◆ Testo selezionato:
● ● ● ●
Michael Mandiberg, l’uomo che vuole stampare Wikipedia. L’artista newyorkese per ora ha passato gli ultimi tre anni a mettere su carta l’enciclopedia online, una specie di Treccani dei morti viventi che sta proiettando in una mostra

Chissà se Michael Mandiberg ha letto La Biblioteca di Babele di Jorge Luis Borges; parrebbe di sì, visto che questo giovane artista newyorchese dall’inequivocabile aria nerd ha trascorso gli ultimi tre anni della vita a stampare le pagine della Wikipedia di lingua inglese per ricavarne dei volumi cartacei, il famoso cartaceo di cui siamo invitati a fare economia, e perfino la Pubblica amministrazione promette di voler presto rottamare. A Mandiberg invece, a forza di stampare, sono resuscitati migliaia di volumi in rilegatura vecchio stile, una specie di Treccani dei morti viventi di cui parecchie pagine vengono proiettate in questi giorni alla Denny Gallery nella mostra From Aaa to Zaaap; le slide di Renzi impallidiscono, eppure si tratta di un semplice frammento del più ambizioso progetto Print Wikipedia che prevede la proiezione di tutte le pagine di tutti e i 7.600 volumi.
● ● ● ●
Un blocco di dati
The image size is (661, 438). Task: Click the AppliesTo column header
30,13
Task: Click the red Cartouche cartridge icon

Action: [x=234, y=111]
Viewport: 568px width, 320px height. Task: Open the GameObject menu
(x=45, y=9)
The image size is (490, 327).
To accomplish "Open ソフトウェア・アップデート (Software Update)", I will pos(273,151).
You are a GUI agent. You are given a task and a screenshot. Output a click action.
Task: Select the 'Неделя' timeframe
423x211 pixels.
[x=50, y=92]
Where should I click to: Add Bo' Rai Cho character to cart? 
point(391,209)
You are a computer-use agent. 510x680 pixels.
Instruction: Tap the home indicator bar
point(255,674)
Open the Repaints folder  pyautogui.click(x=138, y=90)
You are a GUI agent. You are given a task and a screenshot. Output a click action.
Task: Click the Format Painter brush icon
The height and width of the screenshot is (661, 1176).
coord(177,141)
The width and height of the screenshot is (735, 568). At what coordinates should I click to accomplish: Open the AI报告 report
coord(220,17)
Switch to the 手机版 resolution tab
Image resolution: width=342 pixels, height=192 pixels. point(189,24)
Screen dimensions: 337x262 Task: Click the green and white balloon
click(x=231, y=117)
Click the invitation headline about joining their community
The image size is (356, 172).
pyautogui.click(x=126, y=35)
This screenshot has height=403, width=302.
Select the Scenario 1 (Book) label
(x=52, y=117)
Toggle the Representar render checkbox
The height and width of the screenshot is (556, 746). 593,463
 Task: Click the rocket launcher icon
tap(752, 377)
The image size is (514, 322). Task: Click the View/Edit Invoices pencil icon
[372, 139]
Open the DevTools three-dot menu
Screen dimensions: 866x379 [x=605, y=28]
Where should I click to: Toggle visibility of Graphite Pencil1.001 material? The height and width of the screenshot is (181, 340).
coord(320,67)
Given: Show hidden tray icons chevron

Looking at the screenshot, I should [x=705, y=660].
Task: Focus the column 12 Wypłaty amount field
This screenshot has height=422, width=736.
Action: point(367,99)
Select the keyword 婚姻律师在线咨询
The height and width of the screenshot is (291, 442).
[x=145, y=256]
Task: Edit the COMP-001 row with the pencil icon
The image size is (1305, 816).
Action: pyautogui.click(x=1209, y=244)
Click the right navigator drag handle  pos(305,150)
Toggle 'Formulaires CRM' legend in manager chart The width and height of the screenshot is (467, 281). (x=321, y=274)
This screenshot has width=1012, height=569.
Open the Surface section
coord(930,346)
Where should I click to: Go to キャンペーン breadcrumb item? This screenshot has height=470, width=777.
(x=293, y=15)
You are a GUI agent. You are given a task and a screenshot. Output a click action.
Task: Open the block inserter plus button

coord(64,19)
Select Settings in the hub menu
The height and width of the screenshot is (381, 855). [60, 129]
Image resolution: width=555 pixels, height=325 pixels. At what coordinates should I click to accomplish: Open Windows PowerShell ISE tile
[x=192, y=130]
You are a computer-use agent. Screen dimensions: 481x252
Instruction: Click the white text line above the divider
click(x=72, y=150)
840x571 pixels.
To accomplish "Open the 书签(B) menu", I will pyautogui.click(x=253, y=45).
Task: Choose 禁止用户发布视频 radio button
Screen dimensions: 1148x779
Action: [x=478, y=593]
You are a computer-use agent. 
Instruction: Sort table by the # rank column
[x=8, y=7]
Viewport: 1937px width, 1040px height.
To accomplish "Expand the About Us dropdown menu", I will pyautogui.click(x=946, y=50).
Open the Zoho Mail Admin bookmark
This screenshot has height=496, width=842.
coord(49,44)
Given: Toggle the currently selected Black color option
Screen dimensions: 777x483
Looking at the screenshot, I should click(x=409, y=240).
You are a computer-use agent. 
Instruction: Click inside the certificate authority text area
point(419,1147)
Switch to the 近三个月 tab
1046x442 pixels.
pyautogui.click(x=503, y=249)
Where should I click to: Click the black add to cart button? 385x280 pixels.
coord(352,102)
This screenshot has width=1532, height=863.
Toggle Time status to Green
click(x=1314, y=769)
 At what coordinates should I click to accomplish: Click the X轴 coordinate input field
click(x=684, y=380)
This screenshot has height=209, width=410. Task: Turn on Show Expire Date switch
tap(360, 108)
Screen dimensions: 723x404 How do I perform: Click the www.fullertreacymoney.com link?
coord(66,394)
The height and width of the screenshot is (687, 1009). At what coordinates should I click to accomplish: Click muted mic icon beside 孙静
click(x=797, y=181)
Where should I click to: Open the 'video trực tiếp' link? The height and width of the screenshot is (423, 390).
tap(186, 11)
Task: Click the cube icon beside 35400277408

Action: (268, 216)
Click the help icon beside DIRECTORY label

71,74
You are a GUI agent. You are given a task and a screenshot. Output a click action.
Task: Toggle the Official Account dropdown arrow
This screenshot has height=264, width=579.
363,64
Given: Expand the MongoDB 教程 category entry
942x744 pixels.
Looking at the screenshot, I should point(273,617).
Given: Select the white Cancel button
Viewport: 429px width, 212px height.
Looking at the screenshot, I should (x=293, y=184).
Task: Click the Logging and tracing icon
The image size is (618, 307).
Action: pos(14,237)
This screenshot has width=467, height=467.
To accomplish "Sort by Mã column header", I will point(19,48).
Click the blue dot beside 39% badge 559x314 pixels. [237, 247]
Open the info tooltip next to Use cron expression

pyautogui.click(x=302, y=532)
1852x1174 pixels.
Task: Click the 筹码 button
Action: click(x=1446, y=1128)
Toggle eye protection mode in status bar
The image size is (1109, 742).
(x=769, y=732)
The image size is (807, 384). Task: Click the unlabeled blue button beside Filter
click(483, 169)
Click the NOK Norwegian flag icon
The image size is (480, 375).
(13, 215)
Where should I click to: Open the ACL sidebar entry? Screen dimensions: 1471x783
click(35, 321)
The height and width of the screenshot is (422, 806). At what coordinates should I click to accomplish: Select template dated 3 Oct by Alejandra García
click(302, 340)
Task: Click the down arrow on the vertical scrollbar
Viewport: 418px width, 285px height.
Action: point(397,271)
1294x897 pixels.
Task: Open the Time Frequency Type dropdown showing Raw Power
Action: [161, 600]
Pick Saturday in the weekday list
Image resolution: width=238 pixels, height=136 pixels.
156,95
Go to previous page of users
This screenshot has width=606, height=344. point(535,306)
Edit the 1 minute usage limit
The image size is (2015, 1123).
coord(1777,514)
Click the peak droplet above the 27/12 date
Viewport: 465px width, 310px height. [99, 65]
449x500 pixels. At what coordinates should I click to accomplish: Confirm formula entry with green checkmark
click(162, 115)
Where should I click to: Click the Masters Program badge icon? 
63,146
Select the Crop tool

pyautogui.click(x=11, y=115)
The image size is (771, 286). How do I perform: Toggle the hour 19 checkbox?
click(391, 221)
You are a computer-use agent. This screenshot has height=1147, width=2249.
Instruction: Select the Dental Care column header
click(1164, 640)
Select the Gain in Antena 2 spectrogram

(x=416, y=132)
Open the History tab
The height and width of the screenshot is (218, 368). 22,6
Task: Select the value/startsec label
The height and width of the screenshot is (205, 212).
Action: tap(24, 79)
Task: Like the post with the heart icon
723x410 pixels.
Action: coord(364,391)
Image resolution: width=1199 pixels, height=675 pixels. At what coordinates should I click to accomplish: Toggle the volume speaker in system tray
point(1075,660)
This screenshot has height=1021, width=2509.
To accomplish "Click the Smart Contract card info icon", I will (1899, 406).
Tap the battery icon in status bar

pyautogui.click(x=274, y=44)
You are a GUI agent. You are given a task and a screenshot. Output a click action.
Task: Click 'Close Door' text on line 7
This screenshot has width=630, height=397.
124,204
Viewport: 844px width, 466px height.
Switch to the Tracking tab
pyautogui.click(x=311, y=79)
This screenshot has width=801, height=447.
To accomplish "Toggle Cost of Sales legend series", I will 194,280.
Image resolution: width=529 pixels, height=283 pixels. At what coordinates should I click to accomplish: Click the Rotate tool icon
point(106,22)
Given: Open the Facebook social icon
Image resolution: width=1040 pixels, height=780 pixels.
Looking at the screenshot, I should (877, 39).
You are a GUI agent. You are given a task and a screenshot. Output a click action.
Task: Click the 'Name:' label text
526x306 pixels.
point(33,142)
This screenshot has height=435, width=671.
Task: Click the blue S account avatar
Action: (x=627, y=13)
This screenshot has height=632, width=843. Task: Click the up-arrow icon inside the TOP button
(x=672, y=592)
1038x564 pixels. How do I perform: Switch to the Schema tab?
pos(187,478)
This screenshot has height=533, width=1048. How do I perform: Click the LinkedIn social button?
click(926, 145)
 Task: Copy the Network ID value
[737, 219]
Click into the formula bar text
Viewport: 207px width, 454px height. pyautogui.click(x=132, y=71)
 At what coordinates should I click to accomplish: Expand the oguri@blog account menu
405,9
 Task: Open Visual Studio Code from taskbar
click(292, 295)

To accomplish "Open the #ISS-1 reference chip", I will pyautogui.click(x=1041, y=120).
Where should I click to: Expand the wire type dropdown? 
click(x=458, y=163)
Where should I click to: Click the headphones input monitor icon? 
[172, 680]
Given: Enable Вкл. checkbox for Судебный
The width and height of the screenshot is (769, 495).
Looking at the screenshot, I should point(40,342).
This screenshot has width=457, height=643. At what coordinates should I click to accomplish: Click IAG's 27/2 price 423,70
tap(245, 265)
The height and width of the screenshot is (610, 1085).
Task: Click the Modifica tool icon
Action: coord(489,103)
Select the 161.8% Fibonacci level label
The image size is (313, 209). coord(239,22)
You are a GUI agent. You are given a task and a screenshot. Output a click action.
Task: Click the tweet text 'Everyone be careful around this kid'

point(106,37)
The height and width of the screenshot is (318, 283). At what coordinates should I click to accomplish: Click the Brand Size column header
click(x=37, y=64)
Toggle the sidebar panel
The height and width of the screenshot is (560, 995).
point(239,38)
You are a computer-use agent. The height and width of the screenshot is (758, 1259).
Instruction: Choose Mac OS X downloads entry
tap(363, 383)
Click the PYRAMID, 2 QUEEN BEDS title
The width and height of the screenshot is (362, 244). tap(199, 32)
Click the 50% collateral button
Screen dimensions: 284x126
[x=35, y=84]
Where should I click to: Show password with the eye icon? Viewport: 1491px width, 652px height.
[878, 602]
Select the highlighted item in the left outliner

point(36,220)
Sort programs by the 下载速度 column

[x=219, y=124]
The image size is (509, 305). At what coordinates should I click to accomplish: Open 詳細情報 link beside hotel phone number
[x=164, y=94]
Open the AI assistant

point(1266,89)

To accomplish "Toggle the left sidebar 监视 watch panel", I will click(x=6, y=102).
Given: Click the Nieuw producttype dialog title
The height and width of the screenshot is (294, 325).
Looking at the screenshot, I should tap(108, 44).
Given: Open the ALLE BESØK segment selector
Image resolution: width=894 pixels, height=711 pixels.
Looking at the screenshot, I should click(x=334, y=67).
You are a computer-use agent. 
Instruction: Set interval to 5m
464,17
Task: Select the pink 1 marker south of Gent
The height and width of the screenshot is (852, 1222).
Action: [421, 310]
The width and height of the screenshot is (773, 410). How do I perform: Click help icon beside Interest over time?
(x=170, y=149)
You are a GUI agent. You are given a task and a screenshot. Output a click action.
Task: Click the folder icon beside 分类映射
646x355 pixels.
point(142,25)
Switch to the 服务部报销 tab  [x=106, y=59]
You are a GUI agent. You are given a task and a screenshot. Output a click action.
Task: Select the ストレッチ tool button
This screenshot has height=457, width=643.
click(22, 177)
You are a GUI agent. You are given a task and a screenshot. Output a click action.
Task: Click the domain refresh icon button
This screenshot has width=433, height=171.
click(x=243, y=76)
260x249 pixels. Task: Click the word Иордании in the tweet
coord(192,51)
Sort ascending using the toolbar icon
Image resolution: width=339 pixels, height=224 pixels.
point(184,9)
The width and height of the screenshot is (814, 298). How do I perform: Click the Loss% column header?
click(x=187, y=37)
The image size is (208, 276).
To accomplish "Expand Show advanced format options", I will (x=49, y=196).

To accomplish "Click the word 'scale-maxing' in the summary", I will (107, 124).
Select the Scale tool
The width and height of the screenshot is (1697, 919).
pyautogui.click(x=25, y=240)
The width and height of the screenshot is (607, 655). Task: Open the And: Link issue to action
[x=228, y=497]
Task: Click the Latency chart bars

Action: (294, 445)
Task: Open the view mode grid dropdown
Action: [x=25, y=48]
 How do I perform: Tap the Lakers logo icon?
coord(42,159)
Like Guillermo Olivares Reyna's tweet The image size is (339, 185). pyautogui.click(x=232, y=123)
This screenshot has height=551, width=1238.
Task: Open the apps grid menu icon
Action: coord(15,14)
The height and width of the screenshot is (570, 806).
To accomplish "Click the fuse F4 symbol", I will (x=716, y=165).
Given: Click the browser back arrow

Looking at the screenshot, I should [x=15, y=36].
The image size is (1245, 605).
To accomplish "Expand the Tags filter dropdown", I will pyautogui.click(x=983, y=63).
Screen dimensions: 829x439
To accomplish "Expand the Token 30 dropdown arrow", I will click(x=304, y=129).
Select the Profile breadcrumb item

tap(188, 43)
● ● ● ●
◆ Descrizione esercizio: Secondo l'articolo su Michael Mandiberg, quanti volumi prevede di proiettare il progetto Print Wikipedia? Le righe provengono da una fonte diversa dal testo.

◆ Risultato: 7.600 volumi.